WHAT IS NEEDED:
Copy out the data, starting at the line containing "The height and" and ending with the last line of the data, both included. Leave the pictures out of your copy.

PROVIDED RECORDS:
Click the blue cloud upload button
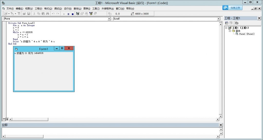Screen dimensions: 263x140 click(x=232, y=8)
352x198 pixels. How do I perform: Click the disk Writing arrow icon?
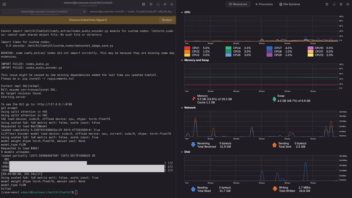274,189
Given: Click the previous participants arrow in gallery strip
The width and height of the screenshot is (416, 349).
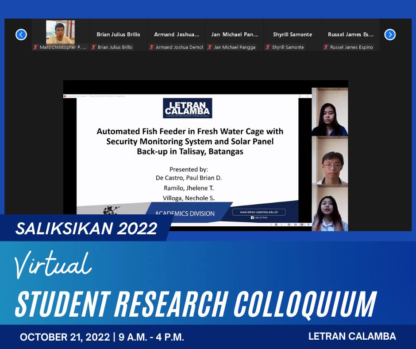Looking at the screenshot, I should (21, 35).
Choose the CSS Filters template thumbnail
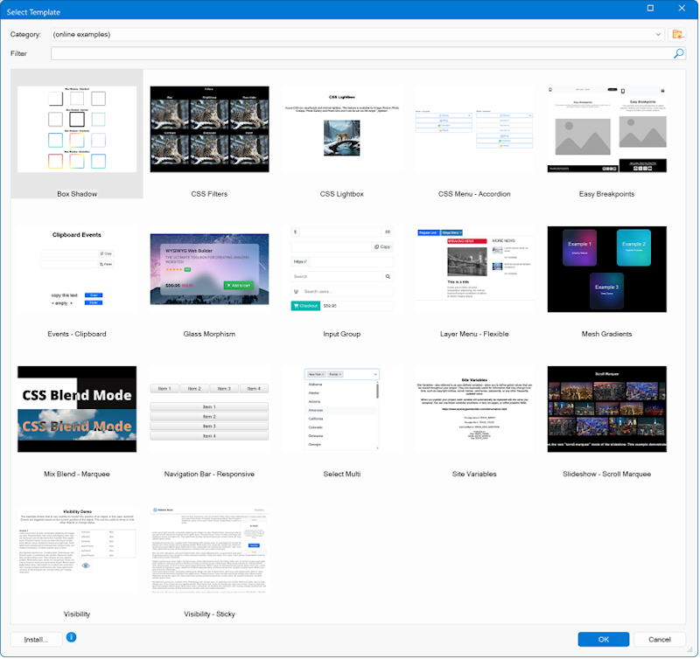The image size is (700, 659). point(209,129)
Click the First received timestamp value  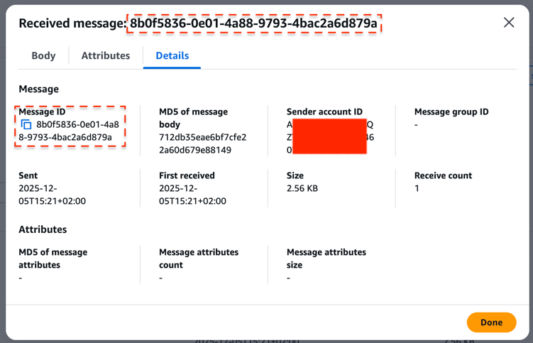pos(192,195)
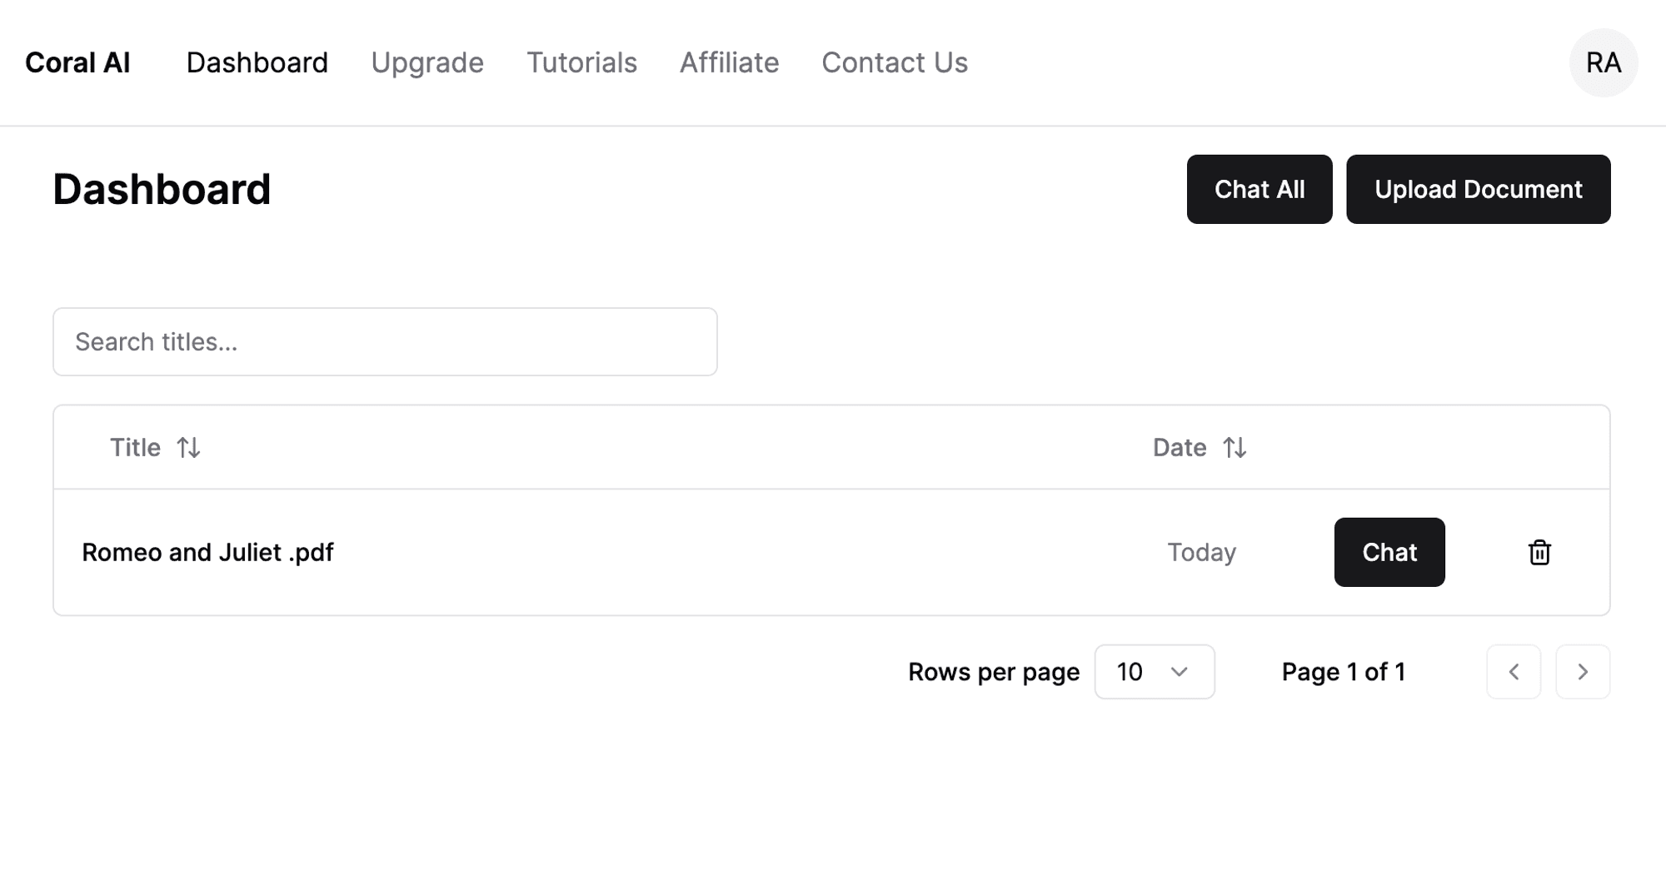Click Upload Document button
Viewport: 1666px width, 870px height.
point(1478,189)
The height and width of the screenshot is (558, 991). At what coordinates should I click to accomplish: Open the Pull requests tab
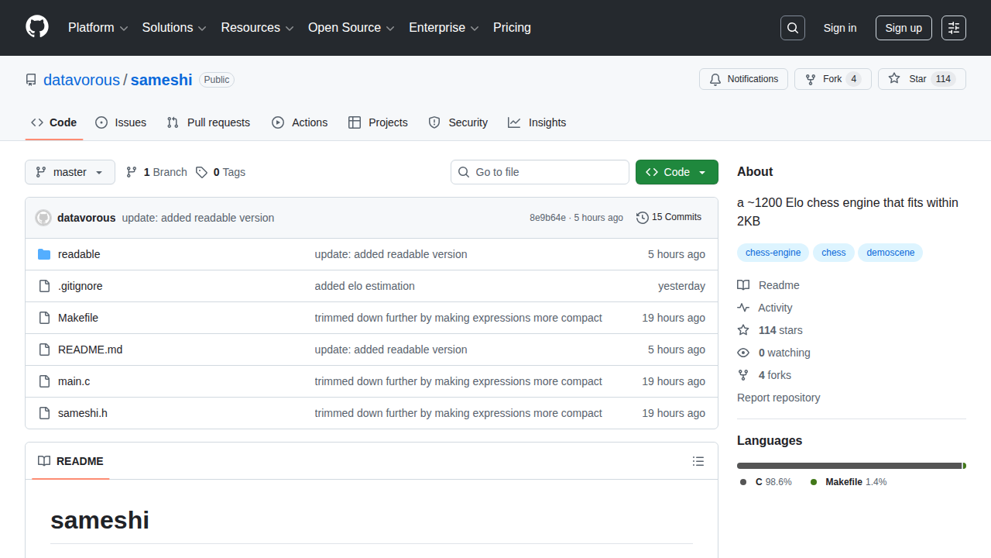[209, 122]
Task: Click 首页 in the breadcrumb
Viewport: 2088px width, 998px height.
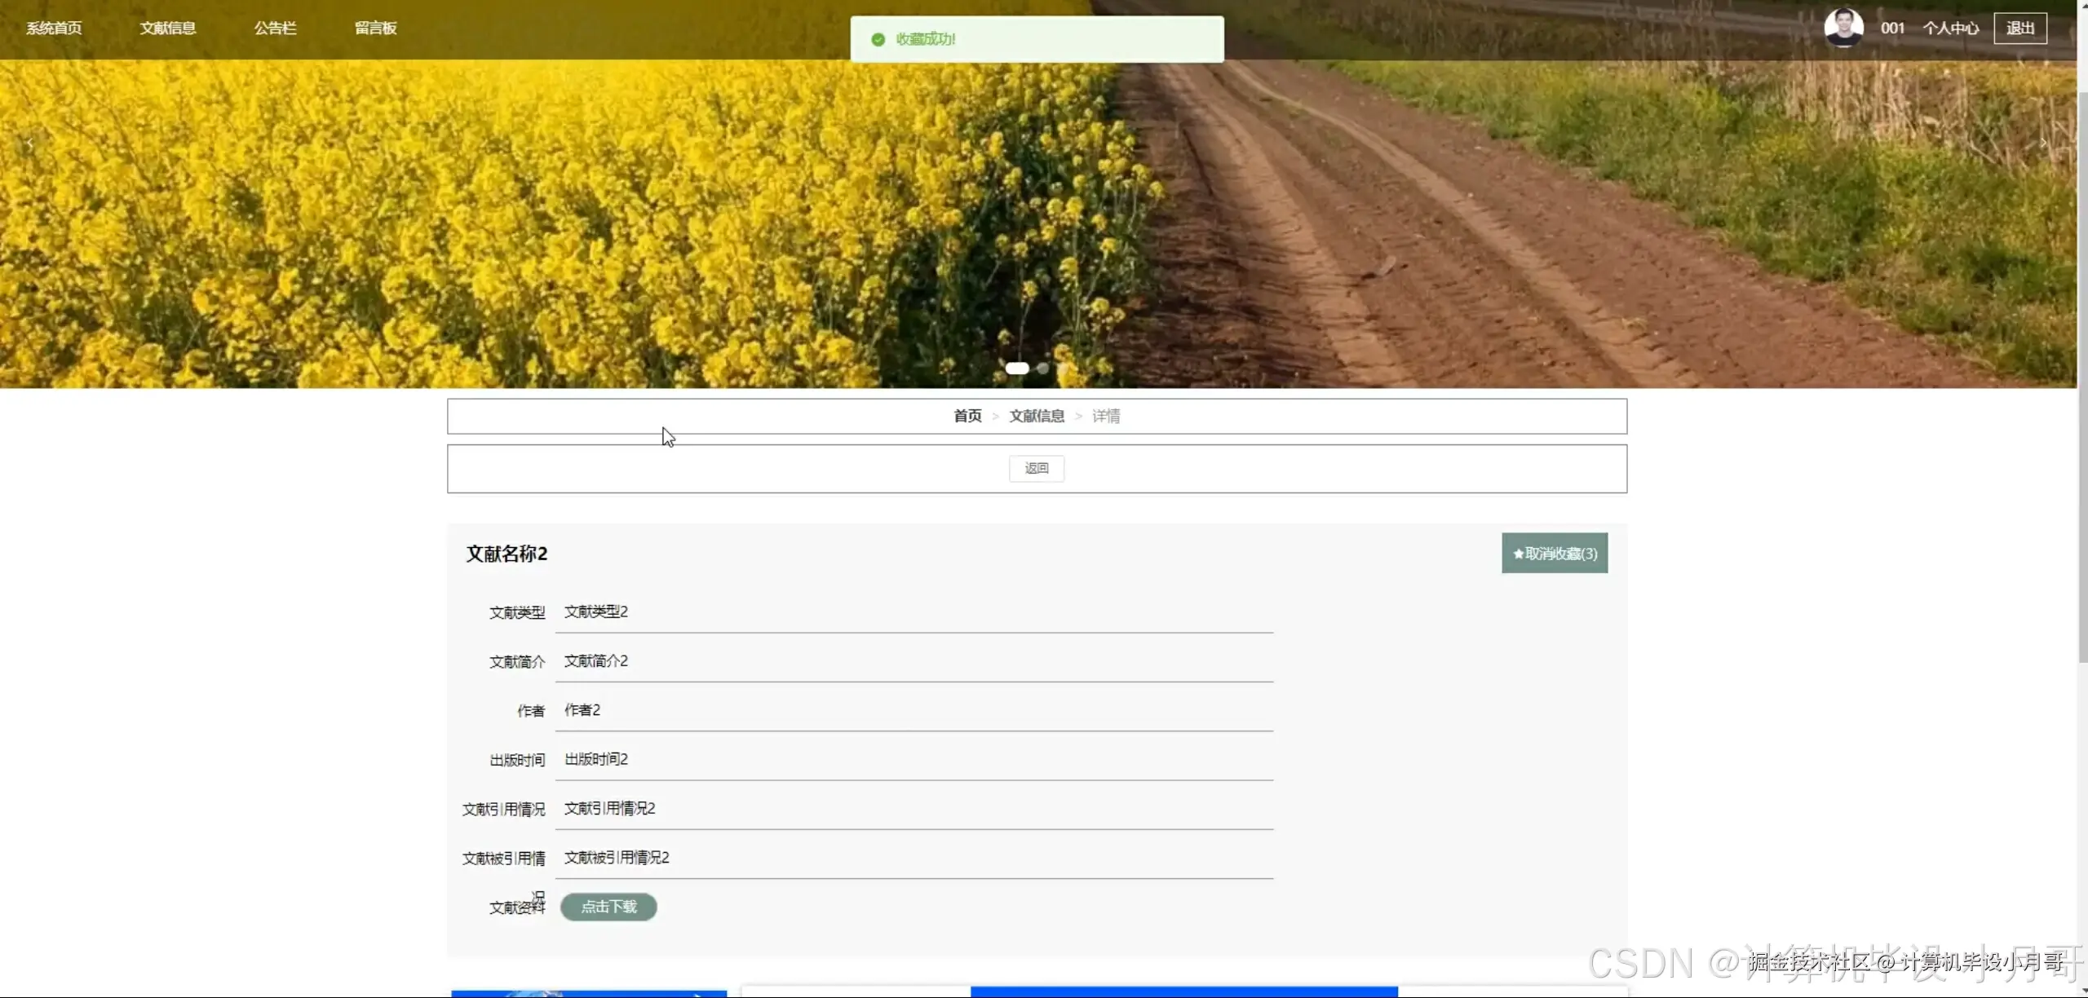Action: click(x=968, y=417)
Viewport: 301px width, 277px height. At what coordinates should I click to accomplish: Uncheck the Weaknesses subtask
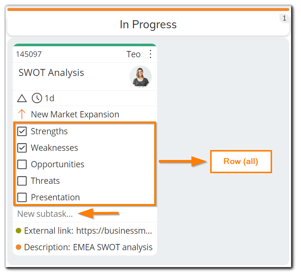22,148
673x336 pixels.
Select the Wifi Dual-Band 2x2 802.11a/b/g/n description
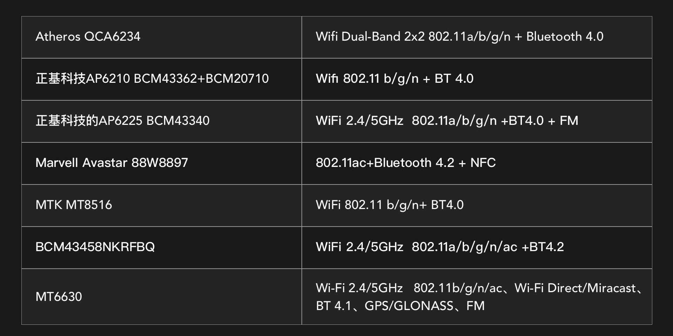[413, 36]
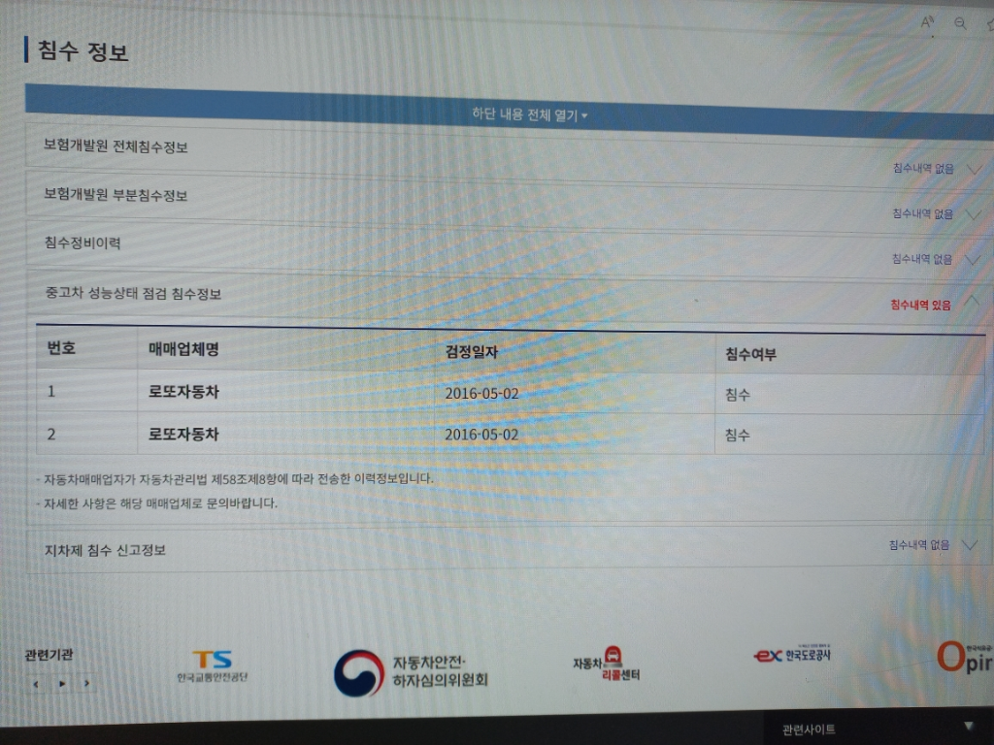The image size is (994, 745).
Task: Click the 자동차 리콜센터 logo
Action: [607, 664]
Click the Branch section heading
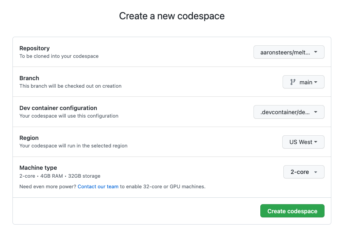 pyautogui.click(x=29, y=78)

SOLUTION FOR THIS PROBLEM:
The height and width of the screenshot is (558, 991). At what coordinates should I click to accomplish: Open the Pull requests tab
[209, 122]
Task: Click 首页 in the breadcrumb
Viewport: 2088px width, 998px height.
Action: click(x=968, y=417)
Viewport: 301px width, 277px height. At what coordinates should I click to accomplish: Uncheck the Weaknesses subtask
22,148
673x336 pixels.
Select the Wifi Dual-Band 2x2 802.11a/b/g/n description
[413, 36]
The image size is (994, 745).
Task: Click the 자동차 리콜센터 logo
Action: [607, 664]
Click the Branch section heading
 pyautogui.click(x=29, y=78)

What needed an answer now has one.